Harte Nüsse muss Obama auch in China knacken, das er nach einem Zwischenstopp in Singapur ansteuert. Das Reich der Mitte ist dabei, in der Region die Führungsrolle zu übernehmen, und hat noch dazu viel Macht über Amerika. Peking besitzt über eine halbe Billion Euro an US-Staatsanleihen und ist damit größter Gläubiger des hochverschuldeten Staates. Zudem stellt die Volksrepublik seit geraumer Zeit den US-Dollar als weltweite Leitwährung infrage.

Neben der Wirtschaftskrise muss Obama in Peking aber vor allem das Klima ansprechen. Die Weltgemeinschaft erwartet nächsten Monat zum Gipfel in Kopenhagen klare Zusagen zur Reduzierung der Treibhausgase. Und schließlich der Iran: Obama wird Staatschef Hu Jintao davon zu überzeugen suchen, dass Strafmaßnahmen im Zweifel die einzige Alternative zum Krieg mit Teheran sind.

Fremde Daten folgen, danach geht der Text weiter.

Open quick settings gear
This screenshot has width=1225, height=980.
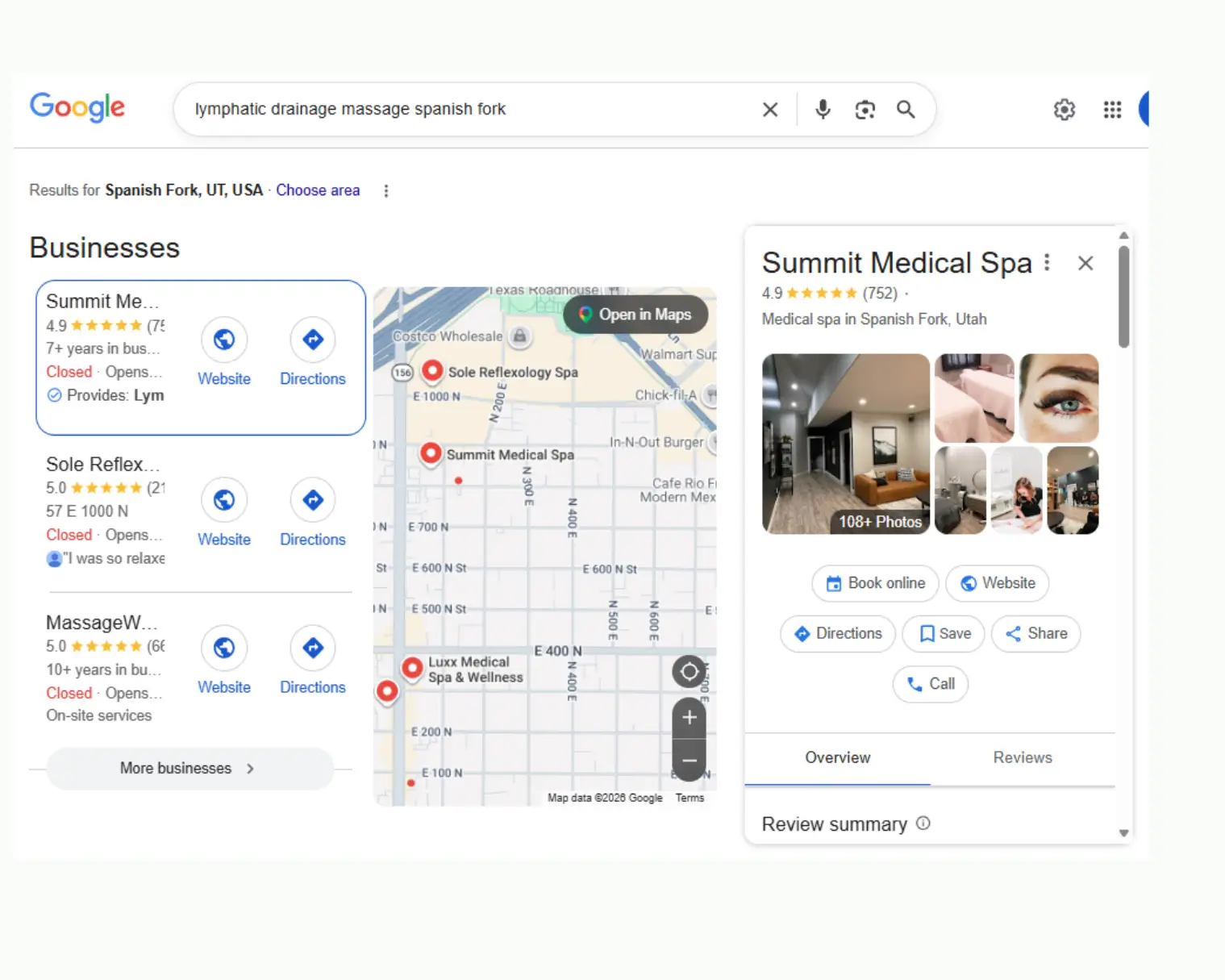tap(1064, 109)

China hat mehrfach signalisiert, dass es gegen Sanktionen ist – und hat daran wirtschaftlich auch kein Interesse. „Bei keinem dieser Themen können wir ohne China erfolgreich sein“, weiß Bader. Und das gilt auch für Nordkorea, dessen Atomprogramm zum Ende der Reise im südkoreanischen Seoul zur Sprache kommen soll.

Beim Thema Menschenrechte haben die USA mit der Obama-Regierung einen neuen Kurs eingeschlagen: „Strategie der strategischen Beschwichtigung“, heißt er. Im Klartext: Menschenrechtsfragen sind keine Bedingung für Dialog. Kritiker, die moniert haben, dass Obama im Oktober mit Rücksicht auf Peking den Dalai Lama nicht empfangen hat, sind neugierig, ob der Präsident in Peking nun die Tibet-Frage anspricht. Der hat schon vor längerer Zeit gesagt, dass er die Menschenrechte in China nicht mit erhobenem Zeigefinger einklagen möchte. Das Vorbild USA solle es vielmehr sein, das etwas in China bewegt.